TASK GOAL
Edit the records below so that "title bar" is replaced with "header bar" throughout. Leave every other line unchanged.

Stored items
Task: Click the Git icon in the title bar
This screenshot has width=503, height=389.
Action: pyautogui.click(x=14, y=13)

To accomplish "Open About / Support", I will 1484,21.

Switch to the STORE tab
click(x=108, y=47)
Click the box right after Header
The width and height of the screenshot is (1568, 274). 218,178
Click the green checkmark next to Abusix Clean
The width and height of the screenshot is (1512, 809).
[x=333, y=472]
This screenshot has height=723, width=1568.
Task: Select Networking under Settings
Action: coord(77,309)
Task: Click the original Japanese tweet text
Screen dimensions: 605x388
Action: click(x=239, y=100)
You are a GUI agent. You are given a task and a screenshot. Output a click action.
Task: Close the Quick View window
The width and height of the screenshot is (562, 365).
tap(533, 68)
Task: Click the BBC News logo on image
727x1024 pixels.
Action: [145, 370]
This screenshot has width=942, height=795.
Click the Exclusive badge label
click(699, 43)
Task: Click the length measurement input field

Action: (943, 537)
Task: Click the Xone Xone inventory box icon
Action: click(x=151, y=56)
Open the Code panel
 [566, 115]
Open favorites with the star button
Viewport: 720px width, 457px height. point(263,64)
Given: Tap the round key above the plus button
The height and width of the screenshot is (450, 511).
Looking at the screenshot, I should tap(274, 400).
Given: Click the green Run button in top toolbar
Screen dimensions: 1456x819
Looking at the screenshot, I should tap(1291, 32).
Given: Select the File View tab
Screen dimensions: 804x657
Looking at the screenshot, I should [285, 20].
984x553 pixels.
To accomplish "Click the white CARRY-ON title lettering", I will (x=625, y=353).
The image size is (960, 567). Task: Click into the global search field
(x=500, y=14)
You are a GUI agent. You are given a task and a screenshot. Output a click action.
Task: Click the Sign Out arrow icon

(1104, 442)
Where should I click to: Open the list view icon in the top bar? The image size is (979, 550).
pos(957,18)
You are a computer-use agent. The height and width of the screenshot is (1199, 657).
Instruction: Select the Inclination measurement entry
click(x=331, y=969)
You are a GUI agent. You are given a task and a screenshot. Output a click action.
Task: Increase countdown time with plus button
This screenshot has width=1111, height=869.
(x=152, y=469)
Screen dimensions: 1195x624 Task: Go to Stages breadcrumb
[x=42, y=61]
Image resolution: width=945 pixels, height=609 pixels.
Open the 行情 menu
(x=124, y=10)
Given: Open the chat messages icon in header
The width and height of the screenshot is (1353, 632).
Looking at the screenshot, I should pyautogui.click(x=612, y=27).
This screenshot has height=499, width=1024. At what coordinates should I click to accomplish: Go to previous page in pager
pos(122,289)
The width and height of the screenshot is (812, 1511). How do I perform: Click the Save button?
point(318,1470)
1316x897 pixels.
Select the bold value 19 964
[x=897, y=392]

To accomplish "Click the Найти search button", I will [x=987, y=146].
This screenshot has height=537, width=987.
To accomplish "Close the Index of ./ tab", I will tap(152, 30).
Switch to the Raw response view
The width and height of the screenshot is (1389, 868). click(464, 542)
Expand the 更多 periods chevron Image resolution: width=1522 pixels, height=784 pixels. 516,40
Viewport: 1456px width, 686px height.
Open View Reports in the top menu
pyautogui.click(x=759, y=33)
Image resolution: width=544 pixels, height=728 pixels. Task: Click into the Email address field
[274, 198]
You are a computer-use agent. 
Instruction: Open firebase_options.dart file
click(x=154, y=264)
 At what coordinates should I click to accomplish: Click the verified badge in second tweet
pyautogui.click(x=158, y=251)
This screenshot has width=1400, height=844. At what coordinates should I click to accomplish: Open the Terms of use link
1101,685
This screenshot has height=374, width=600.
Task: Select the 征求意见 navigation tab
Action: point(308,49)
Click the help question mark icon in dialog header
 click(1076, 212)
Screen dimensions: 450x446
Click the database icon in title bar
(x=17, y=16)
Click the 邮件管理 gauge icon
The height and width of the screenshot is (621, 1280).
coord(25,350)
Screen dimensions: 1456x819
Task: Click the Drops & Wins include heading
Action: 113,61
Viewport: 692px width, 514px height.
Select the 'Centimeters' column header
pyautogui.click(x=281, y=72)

REPLY
Task: Click the Git icon in the header bar
This screenshot has width=503, height=389.
Action: pyautogui.click(x=14, y=13)

To accomplish "Open About / Support", I will 1484,21.

Switch to the STORE tab
click(x=108, y=47)
Click the box right after Header
The width and height of the screenshot is (1568, 274). 218,178
Click the green checkmark next to Abusix Clean
The width and height of the screenshot is (1512, 809).
[x=333, y=472]
This screenshot has height=723, width=1568.
Task: Select Networking under Settings
Action: coord(77,309)
Task: Click the original Japanese tweet text
Screen dimensions: 605x388
Action: click(x=239, y=100)
You are a GUI agent. You are given a task and a screenshot. Output a click action.
Task: Close the Quick View window
The width and height of the screenshot is (562, 365).
tap(533, 68)
Task: Click the BBC News logo on image
727x1024 pixels.
Action: [145, 370]
This screenshot has width=942, height=795.
Click the Exclusive badge label
click(699, 43)
Task: Click the length measurement input field

Action: (943, 537)
Task: Click the Xone Xone inventory box icon
Action: click(x=151, y=56)
Open the Code panel
 [566, 115]
Open favorites with the star button
Viewport: 720px width, 457px height. point(263,64)
Given: Tap the round key above the plus button
The height and width of the screenshot is (450, 511).
Looking at the screenshot, I should tap(274, 400).
Given: Click the green Run button in top toolbar
Screen dimensions: 1456x819
Looking at the screenshot, I should tap(1291, 32).
Given: Select the File View tab
Screen dimensions: 804x657
Looking at the screenshot, I should [285, 20].
984x553 pixels.
To accomplish "Click the white CARRY-ON title lettering", I will (x=625, y=353).
The image size is (960, 567). Task: Click into the global search field
(x=500, y=14)
You are a GUI agent. You are given a task and a screenshot. Output a click action.
Task: Click the Sign Out arrow icon

(1104, 442)
Where should I click to: Open the list view icon in the top bar? The image size is (979, 550).
pos(957,18)
You are a computer-use agent. The height and width of the screenshot is (1199, 657).
Instruction: Select the Inclination measurement entry
click(x=331, y=969)
You are a GUI agent. You are given a task and a screenshot. Output a click action.
Task: Increase countdown time with plus button
This screenshot has width=1111, height=869.
(x=152, y=469)
Screen dimensions: 1195x624 Task: Go to Stages breadcrumb
[x=42, y=61]
Image resolution: width=945 pixels, height=609 pixels.
Open the 行情 menu
(x=124, y=10)
Given: Open the chat messages icon in header
The width and height of the screenshot is (1353, 632).
Looking at the screenshot, I should pyautogui.click(x=612, y=27).
This screenshot has height=499, width=1024. At what coordinates should I click to accomplish: Go to previous page in pager
pos(122,289)
The width and height of the screenshot is (812, 1511). How do I perform: Click the Save button?
point(318,1470)
1316x897 pixels.
Select the bold value 19 964
[x=897, y=392]

To accomplish "Click the Найти search button", I will [x=987, y=146].
This screenshot has height=537, width=987.
To accomplish "Close the Index of ./ tab", I will tap(152, 30).
Switch to the Raw response view
The width and height of the screenshot is (1389, 868). click(464, 542)
Expand the 更多 periods chevron Image resolution: width=1522 pixels, height=784 pixels. 516,40
Viewport: 1456px width, 686px height.
Open View Reports in the top menu
pyautogui.click(x=759, y=33)
Image resolution: width=544 pixels, height=728 pixels. Task: Click into the Email address field
[274, 198]
You are a computer-use agent. 
Instruction: Open firebase_options.dart file
click(x=154, y=264)
 At what coordinates should I click to accomplish: Click the verified badge in second tweet
pyautogui.click(x=158, y=251)
This screenshot has width=1400, height=844. At what coordinates should I click to accomplish: Open the Terms of use link
1101,685
This screenshot has height=374, width=600.
Task: Select the 征求意见 navigation tab
Action: point(308,49)
Click the help question mark icon in dialog header
 click(1076, 212)
Screen dimensions: 450x446
Click the database icon in header bar
(x=17, y=16)
Click the 邮件管理 gauge icon
The height and width of the screenshot is (621, 1280).
coord(25,350)
Screen dimensions: 1456x819
Task: Click the Drops & Wins include heading
Action: 113,61
Viewport: 692px width, 514px height.
Select the 'Centimeters' column header
pyautogui.click(x=281, y=72)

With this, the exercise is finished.